Tasks and exercises.
1. Rewrite the paragraph in the forum thread that begins "Sounds good james, that sand is a little shallow" as a short list that keeps its main points.
2. Reproduce word for word the part of the forum thread that begins at the words "## cadwallader (Jan" and ends after "set good luck!".

Text extract.
□ □ □
# Ackie Enclosure



## jamesbecker (Jan 20, 2011)

I'm about to get a pair of juvie ackies and I've just set up my enclosure for them. The basking spot gets to 62*C with 2 60 watt lights and the cool end is around 28*C. I've set up some rocks, some logs to climb up on and a hollow log in the sand to burrow into. Any recommendations would be helpful.

Here are some pictures (UV light isn't turned on):


----------



## Chicken (Jan 20, 2011)

dimensions?


----------



## jamesbecker (Jan 20, 2011)

It's 3feet. I'm planning on keeping them in this until they grow then upgrade to a bigger enclosure, 4-6feet.


----------



## cadwallader (Jan 20, 2011)

a 6 ft ackie enclosure is a must for me one day


----------



## Chicken (Jan 20, 2011)

Sounds good james, that sand is a little shallow, see if you can build it up and make it a bit deeper at the back there as they will like to dig and burrow, also keep that in mind for the next cage to have the strip at the front at the bottom quite thick for deeper sand. Your temps are fine, they will love the retes stack, everything looks set good luck!


----------



## jameswhelan (Jan 20, 2011)

looks fairly alright dude. maybe some more hides as monitors love hiding spots, makes them feel secure and safe. can never have enough hides


----------



## dozerman (Jan 20, 2011)

Nice enclosure James, accies are great monitors and an excellent intro to monitors.
Something Ive learnt recently is that a Retes stack should start below the substrate and not just be placed on top. This allows monitors a better range of temps, humidity and security. cheers


----------



## jamesbecker (Jan 20, 2011)

Thanks everyone.
I will add some more sand and get some more hollow logs and hide spots. I do have some wood underneath the Retes stack to make it closer to the light to gain the heat.

Thanks again


----------



## dozerman (Jan 20, 2011)

OK so when you add sand to your enclosure, bury a couple of layers of your stack, thats the ticket!


----------
□ □ □
Dataset section.
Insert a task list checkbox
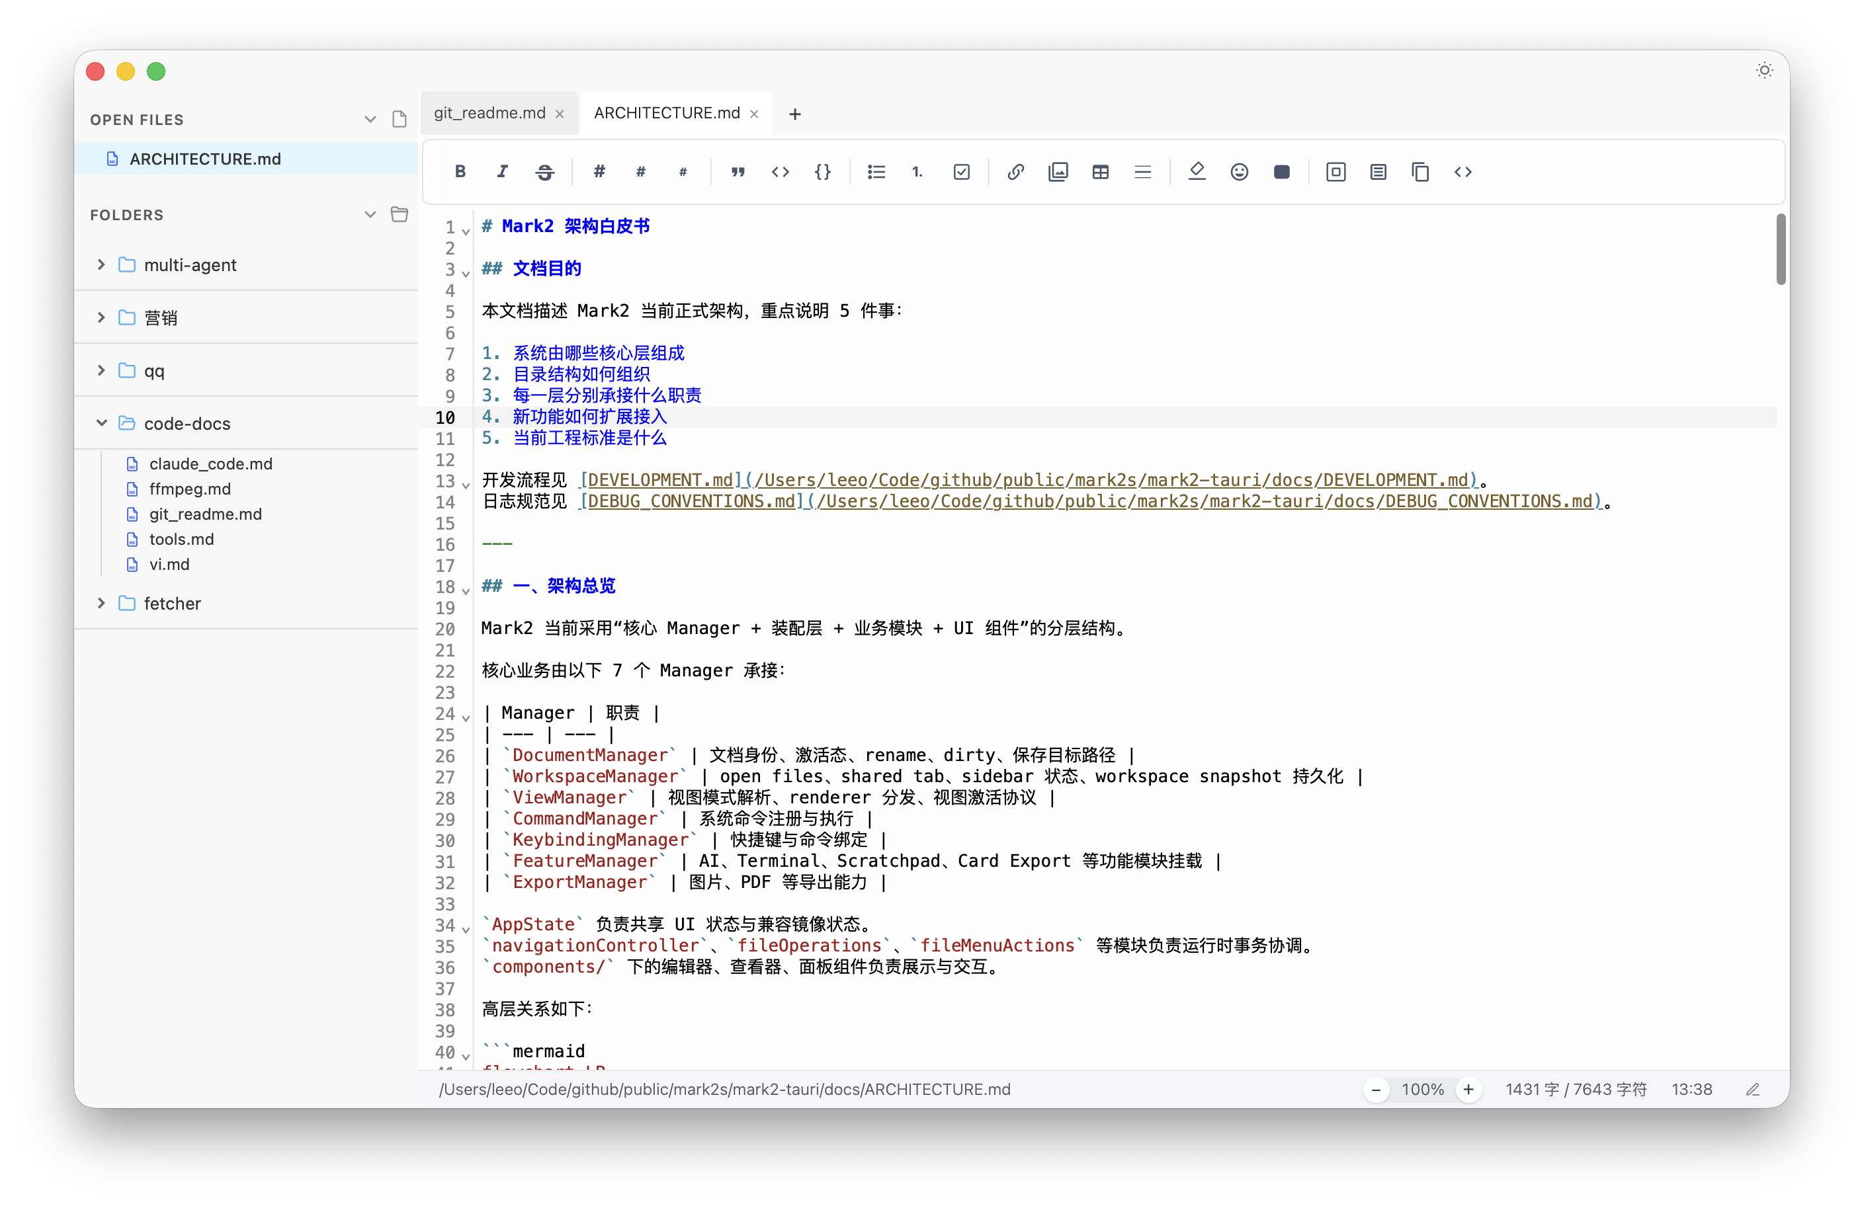The height and width of the screenshot is (1206, 1864). point(962,172)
□ □ □
Answers per task.
1.
- The sand is a little shallow. Build it up and make it deeper at the back, because the monitors like to dig and burrow.
- In the next cage, make the strip at the bottom front quite thick so it can hold deeper sand.
- The temperatures are fine.
- The monitors will love the Retes stack, and everything looks set.

2.
## cadwallader (Jan 20, 2011)

a 6 ft ackie enclosure is a must for me one day


----------



## Chicken (Jan 20, 2011)

Sounds good james, that sand is a little shallow, see if you can build it up and make it a bit deeper at the back there as they will like to dig and burrow, also keep that in mind for the next cage to have the strip at the front at the bottom quite thick for deeper sand. Your temps are fine, they will love the retes stack, everything looks set good luck!